Agora, Benny se prepara para assumir sua cadeira na Câmara Municipal ao lado de Professor Túlio e Paulo Eduardo Gomes, também eleitos pelo PSOL. Eles formam a segunda maior bancada de Niterói e já estudam as melhores medidas para cuidar de uma cidade que, assim como tantas outras, ainda enfrenta os efeitos da pandemia do coronavírus.
A institucionalidade é um meio, não o fim. É uma tarefa que cumpro hoje. O que mais me motiva é estar na luta todos os dias
“Nossa prioridade é fazer que Niterói tenha uma política nas mãos do povo e com participação popular. É óbvio que ela vai pautar as medidas de segurança e de saúde, da covid-19 e da crise econômica que já incide na sociedade”, afirma. Para atingir esse objetivo, ela acredita que é preciso pensar numa cidade para todos, na crise pós-pandemia, no déficit de assistência, nas políticas econômicas e de saúde, na mobilidade urbana e em território. “Uma política que seja eficaz na vida da população.”

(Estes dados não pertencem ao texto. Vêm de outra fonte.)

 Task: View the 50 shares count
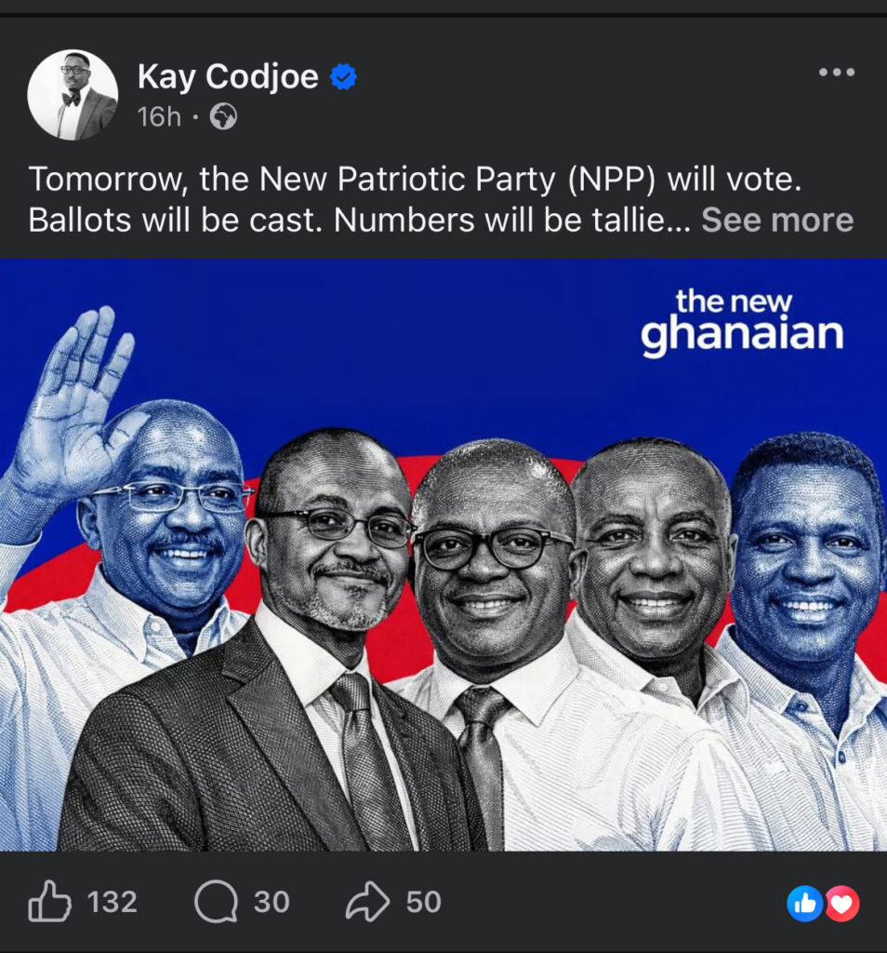[423, 902]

A vitória de Benny Briolly traz esperança às minorias que ela se comprometeu a defender durante sua campanha. Mais do que isso, é uma inspiração para que outras mulheres pretas e periféricas conquistem seu espaço na política. E o melhor de tudo é que Benny tem total consciência do que representa, por isso se dedica a ampliar outras vozes silenciadas, dentro ou fora do legislativo, enquanto segue na busca por seus próprios sonhos.
“Eu sonho ver uma sociedade liberta, revolucionária e abolida de gêneros. Um dos meus maiores sonhos é o fim do capitalismo, um sistema opressor e genocida dos nossos corpos. Pretendo ser uma potencializadora dos movimentos sociais, organizando mulheres, negros e LGBTs por Niterói, Rio de Janeiro e pelo Brasil afora”, deseja. “A institucionalidade é um meio, não o fim. É uma tarefa que estou cumprindo hoje. O que mais me motiva é estar na luta todos os dias.”